Segunda feira, dia 31. Leio o Jornal do Comércio. Mantem, faz anos, uma coluna negacionista, que procura sempre justificar qualquer loucura do atual máximo mandatário do País. Neste dia, em atitude totalmente irresponsável, coloca em xeque a eficácia da vacina chinesa do Butantan. Citando dois ou três casos, procura desacreditar o uso da vacina e sua eficácia. Diz até que o governo federal está repensando seu uso. Num momento em que é fundamental ampliar a vacinação e fazer com que mais pessoas sejam imunizadas? Uma maneira de gerar pânico na população e levar muitos a evitarem seu uso.

Em momento algum se afirmou a eficácia 100% de qualquer vacina. Tem-se clara sua importância e a diminuição substancial de casos graves e de mortes após a segunda dose. Felizmente, no mesmo dia, sai o resultado de um teste feito numa cidade do interior de São Paulo, que comprova que vacinando três quartos da população consegue-se voltar ao estado normal de atividades. A irresponsabilidade de questionar as vacinas, apenas para atender a interesses conjunturais de ordem política, deveria ser severamente rechaçada, até pelo próprio órgão de imprensa.

Hoje, dia 1 de junho, uma médica convicta de métodos comprovadamente ineficazes para combater os efeitos da doença do corona vai ganhar o principal palco atualmente existente no País. Provavelmente, defenderá aguerridamente o uso de substâncias sobejamente demonstradas que podem ter efeitos colaterais bem perversos. O cenário foi armado: criar confusão de discurso, permitir questionar atitudes responsáveis frente à crise sanitária que enfrentamos, é o objetivo.

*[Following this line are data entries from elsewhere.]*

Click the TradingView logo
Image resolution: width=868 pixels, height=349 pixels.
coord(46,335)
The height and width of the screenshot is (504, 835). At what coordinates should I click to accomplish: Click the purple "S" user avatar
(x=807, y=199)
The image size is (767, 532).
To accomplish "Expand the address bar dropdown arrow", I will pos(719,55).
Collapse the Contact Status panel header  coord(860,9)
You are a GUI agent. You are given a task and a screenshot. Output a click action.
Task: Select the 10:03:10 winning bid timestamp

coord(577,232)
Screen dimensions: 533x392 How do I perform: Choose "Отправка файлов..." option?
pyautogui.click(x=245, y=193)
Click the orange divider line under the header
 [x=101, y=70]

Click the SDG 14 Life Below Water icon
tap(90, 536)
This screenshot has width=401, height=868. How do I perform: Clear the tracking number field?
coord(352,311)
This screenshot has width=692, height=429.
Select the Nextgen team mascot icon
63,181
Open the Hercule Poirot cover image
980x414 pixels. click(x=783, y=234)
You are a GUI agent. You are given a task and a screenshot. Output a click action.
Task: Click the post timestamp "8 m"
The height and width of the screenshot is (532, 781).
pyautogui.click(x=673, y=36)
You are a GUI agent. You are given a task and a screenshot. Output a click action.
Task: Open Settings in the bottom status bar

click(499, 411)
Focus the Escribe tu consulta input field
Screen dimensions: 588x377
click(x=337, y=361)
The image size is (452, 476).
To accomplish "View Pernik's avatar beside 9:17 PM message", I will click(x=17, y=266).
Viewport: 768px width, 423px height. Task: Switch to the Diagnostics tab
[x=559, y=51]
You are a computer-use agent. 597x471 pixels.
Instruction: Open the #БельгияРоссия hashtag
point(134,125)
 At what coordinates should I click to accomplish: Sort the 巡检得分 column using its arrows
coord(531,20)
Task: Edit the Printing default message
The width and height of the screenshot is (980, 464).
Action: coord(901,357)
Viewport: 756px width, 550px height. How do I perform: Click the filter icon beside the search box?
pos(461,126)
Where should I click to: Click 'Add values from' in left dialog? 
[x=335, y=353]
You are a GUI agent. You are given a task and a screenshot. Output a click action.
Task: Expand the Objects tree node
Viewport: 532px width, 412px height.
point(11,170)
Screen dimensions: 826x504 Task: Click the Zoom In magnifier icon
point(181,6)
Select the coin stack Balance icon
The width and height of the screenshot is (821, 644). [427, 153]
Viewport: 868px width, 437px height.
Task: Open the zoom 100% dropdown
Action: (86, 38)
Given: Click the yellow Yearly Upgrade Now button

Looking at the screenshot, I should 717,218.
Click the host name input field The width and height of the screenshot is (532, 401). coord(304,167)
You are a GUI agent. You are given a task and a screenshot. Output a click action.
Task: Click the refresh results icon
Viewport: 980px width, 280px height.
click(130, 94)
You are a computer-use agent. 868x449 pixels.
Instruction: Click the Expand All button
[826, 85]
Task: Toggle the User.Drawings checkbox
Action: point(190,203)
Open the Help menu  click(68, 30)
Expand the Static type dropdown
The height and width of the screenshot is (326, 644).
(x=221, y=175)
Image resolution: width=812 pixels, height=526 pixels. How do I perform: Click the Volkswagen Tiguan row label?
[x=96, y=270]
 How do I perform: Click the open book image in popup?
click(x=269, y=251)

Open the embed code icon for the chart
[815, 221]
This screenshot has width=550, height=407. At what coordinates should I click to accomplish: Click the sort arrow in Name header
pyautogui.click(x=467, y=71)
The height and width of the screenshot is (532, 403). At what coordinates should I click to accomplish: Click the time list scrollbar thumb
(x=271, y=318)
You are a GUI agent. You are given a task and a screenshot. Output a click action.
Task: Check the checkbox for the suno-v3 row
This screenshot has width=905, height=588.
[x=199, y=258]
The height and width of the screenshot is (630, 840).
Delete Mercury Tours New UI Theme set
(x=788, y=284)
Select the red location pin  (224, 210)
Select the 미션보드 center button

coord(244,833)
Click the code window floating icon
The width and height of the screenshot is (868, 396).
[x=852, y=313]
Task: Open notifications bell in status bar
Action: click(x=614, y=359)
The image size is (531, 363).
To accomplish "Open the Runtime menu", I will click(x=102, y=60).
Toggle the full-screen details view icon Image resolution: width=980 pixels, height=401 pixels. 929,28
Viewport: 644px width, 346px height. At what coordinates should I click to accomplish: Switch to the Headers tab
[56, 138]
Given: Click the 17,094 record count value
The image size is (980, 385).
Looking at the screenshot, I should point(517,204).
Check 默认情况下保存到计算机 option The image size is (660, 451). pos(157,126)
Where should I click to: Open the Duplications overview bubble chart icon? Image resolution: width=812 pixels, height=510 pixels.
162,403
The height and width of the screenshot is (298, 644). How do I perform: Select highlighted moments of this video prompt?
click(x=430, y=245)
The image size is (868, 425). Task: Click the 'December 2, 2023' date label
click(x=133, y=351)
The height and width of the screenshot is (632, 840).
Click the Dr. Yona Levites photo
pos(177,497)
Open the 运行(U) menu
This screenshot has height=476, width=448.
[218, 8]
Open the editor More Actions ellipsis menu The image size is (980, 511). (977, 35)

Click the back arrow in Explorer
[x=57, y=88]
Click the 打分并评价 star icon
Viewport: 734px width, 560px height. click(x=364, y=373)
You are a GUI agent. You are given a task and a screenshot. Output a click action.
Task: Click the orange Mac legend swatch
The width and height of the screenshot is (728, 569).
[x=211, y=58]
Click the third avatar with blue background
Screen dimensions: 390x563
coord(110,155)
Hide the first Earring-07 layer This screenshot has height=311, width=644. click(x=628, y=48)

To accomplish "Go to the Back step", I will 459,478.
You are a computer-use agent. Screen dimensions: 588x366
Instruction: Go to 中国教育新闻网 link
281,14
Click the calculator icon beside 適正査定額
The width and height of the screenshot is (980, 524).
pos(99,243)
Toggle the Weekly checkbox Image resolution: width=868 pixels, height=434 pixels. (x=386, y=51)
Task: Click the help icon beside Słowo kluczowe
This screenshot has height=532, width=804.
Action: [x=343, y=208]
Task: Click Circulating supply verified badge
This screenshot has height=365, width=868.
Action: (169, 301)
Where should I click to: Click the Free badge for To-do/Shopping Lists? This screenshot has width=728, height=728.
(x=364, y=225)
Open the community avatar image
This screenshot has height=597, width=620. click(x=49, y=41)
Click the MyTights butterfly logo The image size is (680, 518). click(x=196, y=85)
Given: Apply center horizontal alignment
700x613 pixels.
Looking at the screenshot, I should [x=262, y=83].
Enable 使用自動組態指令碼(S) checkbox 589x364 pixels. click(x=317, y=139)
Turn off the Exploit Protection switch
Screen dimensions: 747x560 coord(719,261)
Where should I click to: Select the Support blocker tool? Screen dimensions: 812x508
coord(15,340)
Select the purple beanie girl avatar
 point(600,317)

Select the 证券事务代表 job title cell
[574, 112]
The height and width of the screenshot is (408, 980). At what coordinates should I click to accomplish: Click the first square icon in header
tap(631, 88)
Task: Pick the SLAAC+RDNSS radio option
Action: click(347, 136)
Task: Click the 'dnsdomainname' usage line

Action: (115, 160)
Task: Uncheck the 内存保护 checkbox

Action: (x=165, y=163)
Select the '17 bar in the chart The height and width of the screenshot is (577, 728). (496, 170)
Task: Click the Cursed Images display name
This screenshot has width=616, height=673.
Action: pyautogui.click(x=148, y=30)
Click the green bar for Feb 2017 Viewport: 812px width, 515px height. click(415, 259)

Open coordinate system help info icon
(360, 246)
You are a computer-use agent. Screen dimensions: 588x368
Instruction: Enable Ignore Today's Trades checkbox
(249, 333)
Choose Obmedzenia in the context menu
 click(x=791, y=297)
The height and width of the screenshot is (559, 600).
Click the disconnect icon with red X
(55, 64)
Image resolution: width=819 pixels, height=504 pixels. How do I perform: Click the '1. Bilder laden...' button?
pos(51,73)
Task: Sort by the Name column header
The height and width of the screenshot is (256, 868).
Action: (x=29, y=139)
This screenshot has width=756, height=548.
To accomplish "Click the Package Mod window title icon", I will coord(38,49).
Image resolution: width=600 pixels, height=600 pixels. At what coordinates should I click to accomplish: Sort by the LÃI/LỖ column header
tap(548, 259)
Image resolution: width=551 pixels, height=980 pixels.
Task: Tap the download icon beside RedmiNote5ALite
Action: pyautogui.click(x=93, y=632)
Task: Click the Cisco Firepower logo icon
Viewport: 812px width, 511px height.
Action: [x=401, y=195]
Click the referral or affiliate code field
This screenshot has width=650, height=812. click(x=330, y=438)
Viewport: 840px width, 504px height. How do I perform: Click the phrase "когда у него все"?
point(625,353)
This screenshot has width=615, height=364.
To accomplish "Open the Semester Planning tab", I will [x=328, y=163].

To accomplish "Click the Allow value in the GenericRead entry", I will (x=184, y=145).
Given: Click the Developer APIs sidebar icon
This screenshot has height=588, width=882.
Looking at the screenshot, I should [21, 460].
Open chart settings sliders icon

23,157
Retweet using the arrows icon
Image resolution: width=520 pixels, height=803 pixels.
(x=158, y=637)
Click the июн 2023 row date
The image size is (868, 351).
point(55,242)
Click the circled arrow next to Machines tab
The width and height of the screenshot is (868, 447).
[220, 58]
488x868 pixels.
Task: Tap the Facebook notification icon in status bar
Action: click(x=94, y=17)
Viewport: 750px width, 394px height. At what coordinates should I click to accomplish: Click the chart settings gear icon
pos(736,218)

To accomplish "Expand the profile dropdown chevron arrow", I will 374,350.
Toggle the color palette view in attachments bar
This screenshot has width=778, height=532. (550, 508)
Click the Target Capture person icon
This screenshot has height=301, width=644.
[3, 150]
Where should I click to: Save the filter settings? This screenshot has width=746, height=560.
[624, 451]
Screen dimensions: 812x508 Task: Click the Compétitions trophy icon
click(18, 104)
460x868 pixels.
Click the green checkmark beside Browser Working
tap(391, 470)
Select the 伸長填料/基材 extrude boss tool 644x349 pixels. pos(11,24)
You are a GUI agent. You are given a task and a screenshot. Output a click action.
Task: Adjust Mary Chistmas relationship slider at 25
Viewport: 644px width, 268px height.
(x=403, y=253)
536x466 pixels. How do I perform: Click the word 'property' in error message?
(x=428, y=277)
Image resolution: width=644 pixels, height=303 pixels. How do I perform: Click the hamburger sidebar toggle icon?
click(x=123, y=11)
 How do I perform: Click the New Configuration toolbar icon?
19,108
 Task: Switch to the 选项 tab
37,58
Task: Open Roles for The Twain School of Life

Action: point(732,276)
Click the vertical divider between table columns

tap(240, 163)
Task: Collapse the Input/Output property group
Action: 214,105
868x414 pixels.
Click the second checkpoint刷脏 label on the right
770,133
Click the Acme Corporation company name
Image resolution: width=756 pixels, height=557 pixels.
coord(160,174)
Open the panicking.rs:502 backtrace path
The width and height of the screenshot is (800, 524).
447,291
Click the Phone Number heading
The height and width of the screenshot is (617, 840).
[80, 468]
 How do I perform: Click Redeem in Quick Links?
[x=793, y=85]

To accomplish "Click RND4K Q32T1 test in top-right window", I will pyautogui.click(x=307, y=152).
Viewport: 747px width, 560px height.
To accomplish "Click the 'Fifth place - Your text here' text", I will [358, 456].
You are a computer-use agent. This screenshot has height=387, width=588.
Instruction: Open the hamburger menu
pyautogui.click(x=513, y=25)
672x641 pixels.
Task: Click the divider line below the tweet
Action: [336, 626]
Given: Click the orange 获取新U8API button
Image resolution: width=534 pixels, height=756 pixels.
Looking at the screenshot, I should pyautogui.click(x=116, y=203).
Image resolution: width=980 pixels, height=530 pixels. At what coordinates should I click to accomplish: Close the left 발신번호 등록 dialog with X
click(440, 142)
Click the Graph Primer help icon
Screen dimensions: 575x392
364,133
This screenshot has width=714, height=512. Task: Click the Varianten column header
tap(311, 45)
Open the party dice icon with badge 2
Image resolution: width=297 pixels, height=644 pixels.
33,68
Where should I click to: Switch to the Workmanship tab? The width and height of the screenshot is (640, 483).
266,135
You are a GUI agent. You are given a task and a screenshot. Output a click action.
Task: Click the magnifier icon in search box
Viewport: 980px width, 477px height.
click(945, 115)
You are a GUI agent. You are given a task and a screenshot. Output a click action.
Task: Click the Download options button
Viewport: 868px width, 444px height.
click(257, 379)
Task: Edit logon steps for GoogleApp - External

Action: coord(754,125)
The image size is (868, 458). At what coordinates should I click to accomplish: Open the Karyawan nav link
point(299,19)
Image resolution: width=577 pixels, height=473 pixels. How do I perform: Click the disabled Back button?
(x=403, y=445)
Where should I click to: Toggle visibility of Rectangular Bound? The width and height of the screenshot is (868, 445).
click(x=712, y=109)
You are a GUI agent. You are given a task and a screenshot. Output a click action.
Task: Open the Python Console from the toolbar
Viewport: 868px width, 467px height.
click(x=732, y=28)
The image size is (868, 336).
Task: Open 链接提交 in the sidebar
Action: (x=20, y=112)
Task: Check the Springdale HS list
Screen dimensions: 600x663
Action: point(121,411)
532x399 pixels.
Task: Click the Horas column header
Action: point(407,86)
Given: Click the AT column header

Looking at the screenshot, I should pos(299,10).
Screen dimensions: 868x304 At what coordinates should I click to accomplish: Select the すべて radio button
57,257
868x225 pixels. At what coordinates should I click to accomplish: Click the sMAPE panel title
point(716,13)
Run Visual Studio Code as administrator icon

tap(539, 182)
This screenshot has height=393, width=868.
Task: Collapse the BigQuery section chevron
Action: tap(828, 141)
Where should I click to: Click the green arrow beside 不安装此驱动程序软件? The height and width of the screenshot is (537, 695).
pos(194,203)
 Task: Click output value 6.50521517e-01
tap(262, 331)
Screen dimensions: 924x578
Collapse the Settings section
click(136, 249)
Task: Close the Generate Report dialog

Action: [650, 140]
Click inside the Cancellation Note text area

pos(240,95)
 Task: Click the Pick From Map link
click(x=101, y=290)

Alegar imparcialidade e isenção parece ser mais um ataque contra a coerência. Dia 2 de junho, no palco da CPI, chamados 4 ditos especialistas. Dois pela ciência, dois pelo tratamento precoce e pelo uso de substâncias ineficazes comprovadamente. Evidentemente, a embate não será nada técnico, ficará no campo da política. Defensores de um lado e de outro procurarão aproveitar os de “notório saber” para colocar mais dúvidas na cabeça da população. Se não há consenso, tudo é válido. O Presidente pode ter alguma razão, pensarão aqueles que assim desejarem pensar. Embaralham-se os argumentos, são diluídas as provas reais. Devemos ter explícito que não é o local para o discutir de teses de saúde pública. Não há como partir para confrontar, com métodos corretos, teses antagônicas, no espaço de tempo disponível e no ambiente em que ocorre a Comissão Parlamentar. O caos estará armado.

Para onde nos direcionamos, vemos que conjunturas e interesses imediatos são os principais direcionadores de nossa elite dirigente. O estrutural é relegado a um segundo plano. Não se pede muito aos senhores decisores, apenas coerência para que não mudem, a cada instante, de posição, levados pelos ventos que mais os favorecem em cada situação.